Mein Elvis ist eine Fundkatze aus dem Tierheim und wurde aller Wahrscheinlichkeit nach schon immer in einer Wohnung gehalten. Die Freiheit hat er nie kennen gelernt. Trotzdem packt mich hin und wieder das schlechte Gewissen, wenn ich sehe, wie beim Spiel die Raubtierinstinkte erwachen: Wie er Deckung hinter den Möbeln sucht, wie er sich anschleicht, mit welcher Gewalt er zubeißen kann. Dann weiß ich ganz genau, dass er lieber eine Maus hätte. Eine lebendige. In solchen Momenten frage ich mich, ob wir unsere Katzen wirklich in die Wohnung sperren dürfen. Aber war wäre die Alternative gewesen?

Was wäre die Alternative zur Wohnungskatzenhaltung?

Für mich kam nur eine Katze aus dem Tierheim in Frage. Entscheidend war für mich, ob es die Katze bei uns besser haben würde, als im Heim. Nun, im Münchner Tierheim herrscht große Raumnot und Elvis war damals in einem Käfig untergebracht, der vielleicht einen halben bis einen Quadratmeter groß war. Jetzt hat er immerhin mehr als 80 Quadratmeter zur Verfügung. Noch wichtiger aber ist die Tatsache, dass er sich bei uns von einem zitternden Nervenbündel zum selbstbewussten Chef von zwei Dosenöffnern gemausert hat. Sein Leben hat sich bei uns gewaltig verbessert und das zählt sehr viel, finde ich.

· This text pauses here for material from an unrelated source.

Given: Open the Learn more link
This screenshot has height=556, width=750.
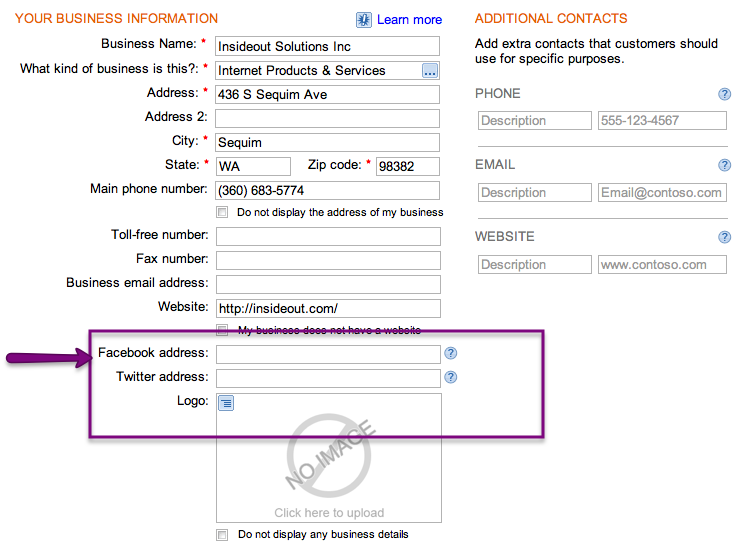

Alle Wohnungskatzen frei lassen?

„Lieber drei Tage in Freiheit als neun Leben in Gefangenschaft.“

Doch ist ein Katzenleben in Freiheit wirklich so viel besser? Der Autor Martin Niewendick bezieht sich in seinem Artikel in erster Linie auf die wohlgenährten Freigänger-Katzen aus den Speckgürteln der Großstädte. Auf dem Land oder in den Industriegebieten sieht es schon ganz anders aus. Vom Ausland ganz zu schweigen. Noch nie habe ich mehr Katzen-Elend gesehen, als zum Beispiel in Zypern oder in der Türkei. Einäugige, kranke Katzenkinder, denen man ansieht, dass sie das Erwachsenendasein nicht erleben werden. Ihr Leben ein einziger Kampf um ein paar Abfälle auf der Straße. Ich weiß nicht, ob es richtig wäre, eine solche Straßenkatze aus dem Süden in eine deutsche Wohnung zu verfrachten – aber schön ist ein solches Leben in Freiheit ganz sicher nicht.

Ich gehe davon, der Autor meint es nicht ernst, wenn er fordert alle Wohnungskatzen frei zu lassen. Eine Wohnungskatze, die nichts anderes kennt auf die Straße zu setzen, womöglich noch mitten in der Stadt, das wäre wirklich Tierquälerei.

In den Tierheimen stapeln sich die Katzen

Deutschlandweit sind die Tierheime überfüllt. Würde man Katzen nur noch in Freigang vermitteln, würde über kurz oder lang alles zusammenbrechen. Solange Züchter immer wieder Nachschub liefern, wird sich an dieser Situation auch nichts ändern. Deshalb ist es meiner Meinung nach richtig und wichtig, dass auch Menschen, die nur eine Wohnung zur Verfügung haben, einer oder mehreren Katzen ein Zuhause geben.

Wie seht ihr das? Ist Wohnungskatzenhaltung Tierquälerei? Sind eure Miezen Wohnungskatzen oder Freigänger?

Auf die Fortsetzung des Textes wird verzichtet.